Son zamanlarda ajansların markalar için yaptığı işlerin yanı sıra kendileri için yaptıkları işler de, kendilerini sınırlamadıkları işler olmasından kaynaklı olacak ki oldukça yaratıcı, keyifli işler olmuş. Örneğin, yeni yıl ve Noel ruhunu kendi tanıtımlarında kullanan ajansların çoğunun güzel işler ortaya çıkardığını söylemek mümkün.
İspanya’lı Shackleton ajansının hazırladığı Noel Baba efekti yaratan uygulama çocuklar üzerinden ebeveynleri etkileyebilecek bir işti bana kalırsa.
Ya da Watercrab reklam ajansının hazırladığı Noel Baba reklam ajansı olsaydı, verdiği hediyelerle ilgili alacağı muhtemel geri bildirimlerin toparlandığı işin ajans tarafı için gülümsetici, marka tarafı için ise düşündürücü olduğunu söylemek gerek.
TBWA/Toronto da bu dönemde çocuklar üzerinden ebeveynleri etkileyebilecek bir işe imza atmış ve müşterilerinin çocuklarının çizimlerini 3B yazıcı ile oyuncaklara dönüştürerek onlara güzel bir sürpriz yapmıştı.
Yine yeni yıl kutlamalarında Slovakyalı reklam ajansı Zaraguza, müşterileri işleriyle ilgilenmek zorunda kalmasın, ailesiyle ve sevdikleriyle kaliteli vakit geçirsin diye onlara bir çift eldiven göndermişti.
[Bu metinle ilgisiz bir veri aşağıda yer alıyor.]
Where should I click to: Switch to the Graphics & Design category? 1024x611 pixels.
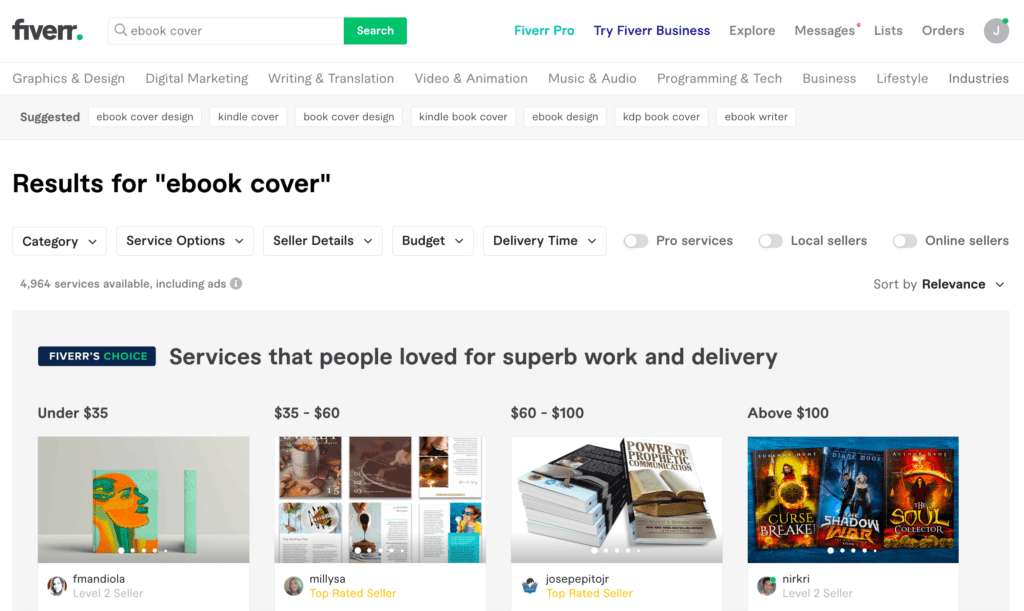(x=68, y=78)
Tabi bu iş bana kalırsa ufak bir “Yeni yıl gecesinde bize mail atmayın” mesajı içeriyor da olabilir.
Haberi şuradan inceleyebilirsiniz.
Yeni yıl konsepti dediğimizde Publicis Türkiye’nin ağaç olduğu işi de atlamamak lazım. TEMA Vakfı ile birlikte başlattıkları proje dahilinde bu yılki bütçesini ortak fidan dikmeye ayıran ajans, bunu da bir internet sitesi ile destekleyerek yılbaşı ağacı gibi süslenmiş çalışanlarını oylamaya sundu.
Haberi şurada.
Kazanan da Ceren Akça olmuştu;
Tabi sadece Noel ve yeni yıl kutlamaları ile ilgili olmadı bu sene ajansların yaptığı işler. Örneğin Bergen/ Norveç merkezli ajans MK Norway’in Oslo’da açacağı yeni şubesi için hazırladığı yağmur simülasyonlu davetiyeler, suya maruz kaldığında ortaya çıkan yazı yöntemiyle hazırlanmıştı. Aynı yöntemle hazırlanan diğer işlerse Fiat’ın ve Cebu Pacific Havayolları’nındı hatırlarsanız.
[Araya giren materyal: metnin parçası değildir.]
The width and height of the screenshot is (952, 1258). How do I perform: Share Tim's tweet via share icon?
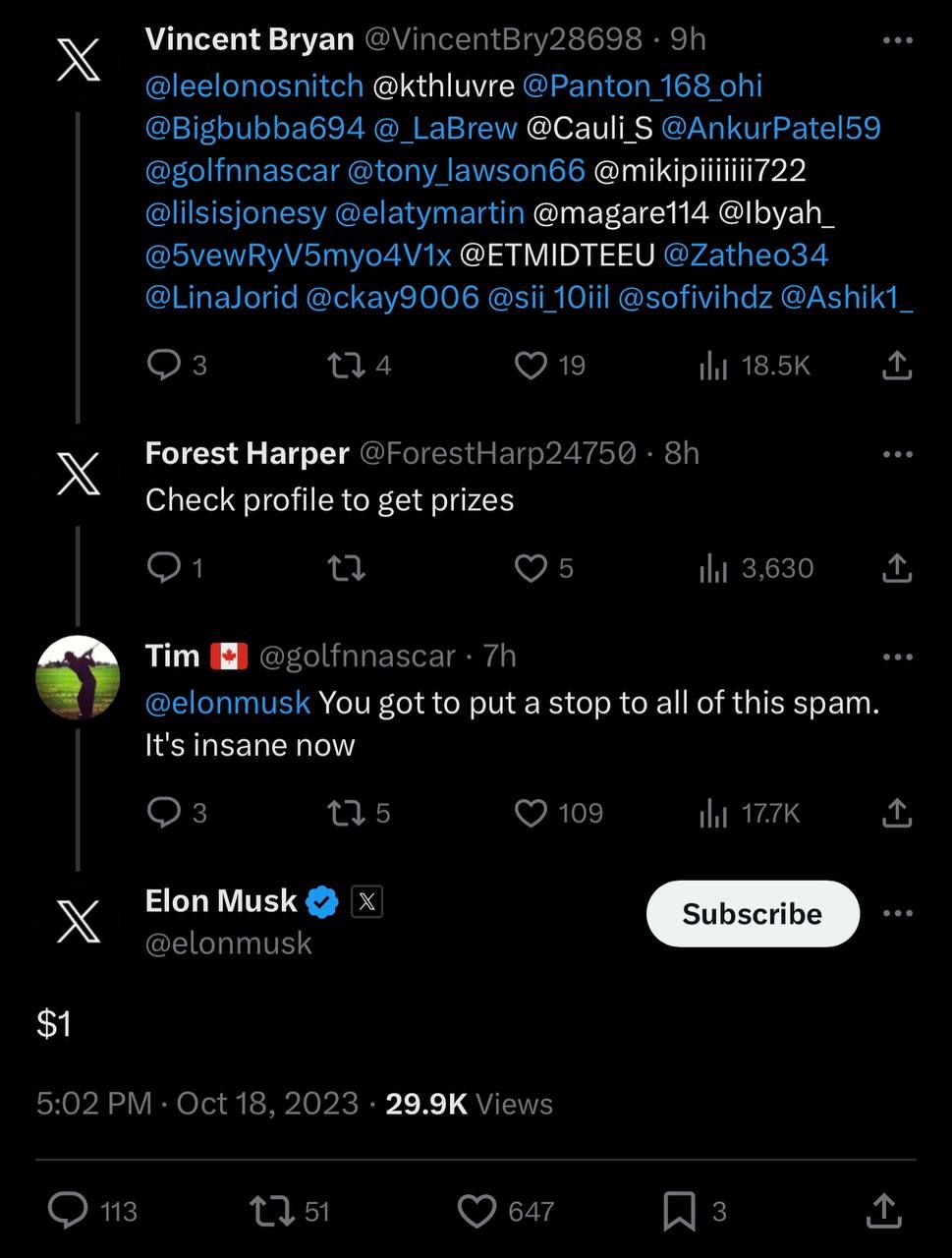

Son olarak da buradan başka bir örnek verecek olursak, çoğumuz Grey İstanbul’un Kristal Elma’da yaptığı InstaCandy işini hatırlarız. Festivalde çektiğiniz bir fotoğrafı, filtrenizi seçtikten sonra #instacandy etiketi ile paylaşıyorsunuz ve otomat size seçtiğiniz filtrenin şekerini veriyordu.
Haberini ise şurada yapmıştık.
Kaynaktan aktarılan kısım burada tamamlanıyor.